From the outside this can seem cruelly exclusionary, but some funders feel this is the most efficient way to weed out all but the best or most trusted programs. At the same time, foundation staff and board members generally understand that new grantseekers will make contact anyway, whether by turning up at the same events or conferences, asking a familiar face to make an approach, or some other method.

Ultimately, foundations don't feel they are limiting themselves by keeping their application processes closed, because at year's end the funds they offer will still end up in the hands of nonprofits that need them. And that's a key point for grantseekers to remember when their efforts bear no fruit and impatience or malaise threatens to set in. The money they didn't receive still went somewhere it was needed.

“We were happy to get the grant, but in the end we had little control over how the money was used.”

Some donors fall into the habit of thinking of nonprofits as vehicles rather than collaborators. Due to changes in the grantmaking landscape, the final say on how funding is used is increasingly in the hands of those supplying the cash. This can obviously cause problems, not least because nonprofits generally have more on-the-ground expertise than donors. In the case of social services, civic affairs, disaster relief, and more, top-down organizations such as large foundations can be culturally ill-equipped to understand realities in communities where their aid goes.

Because so many nonprofits need funding, they’ll go to great lengths to get it, including trying to work with foundations that aren't a good match, pretending to have less expertise than funders in order to make scoring a grant easier, and providing programs or services outside the nonprofit's normal scope. These are all less than ideal approaches, yet when nonprofits stand firm against intrusion on their missions by funders they risk losing out on cash.

But nonprofits should also note that it isn't just rich donors seeking more control. Surveys indicate that 35% of all Americans distrust charities to varying degrees. Some of this is driven by partisan politics, but even so the growth of donor influence on giving is more complex than the narrative of powerful people taking over the field. Millennials increasingly have the same concerns about their giving, and have been turning to technology like blockchain or transparent charity apps that promise greater accountability. This isn't quite the same as a foundation strong-arming a nonprofit, but it still represents an impulse toward greater control.

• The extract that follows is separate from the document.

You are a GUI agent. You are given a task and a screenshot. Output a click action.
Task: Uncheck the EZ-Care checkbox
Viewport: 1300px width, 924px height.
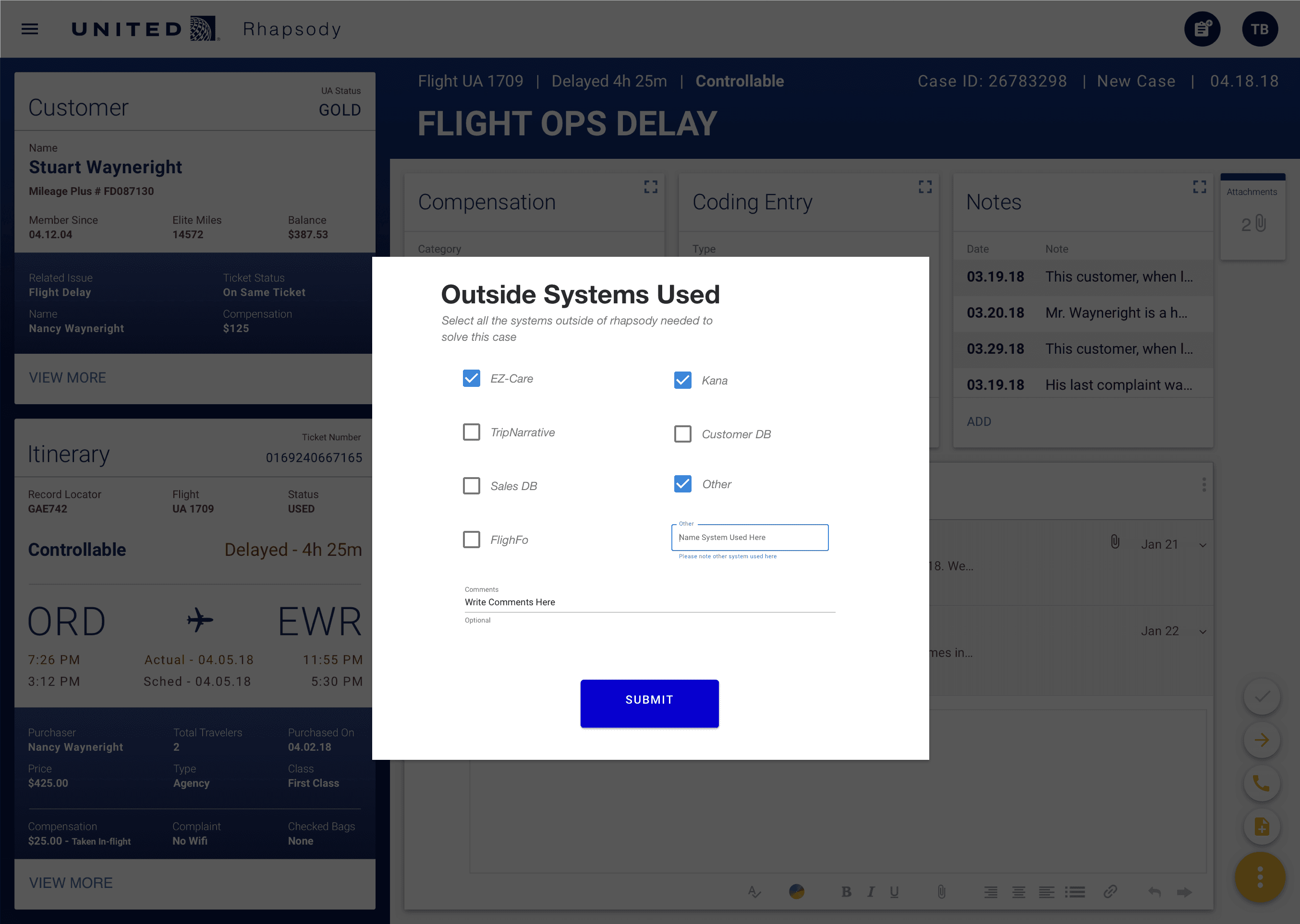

Everyone knows trying to win support from funders isn't easy, and the rejections can seem arbitrary or unfair. For funders, saying no to worthy nonprofits isn't easy either. When grantseeker expectations don't match funder reality, at a minimum it can lead to disappointment, and at worst create resentment. But both sides are trying to do what they consider to be important work. Mutual understanding can help bring it closer to fruition.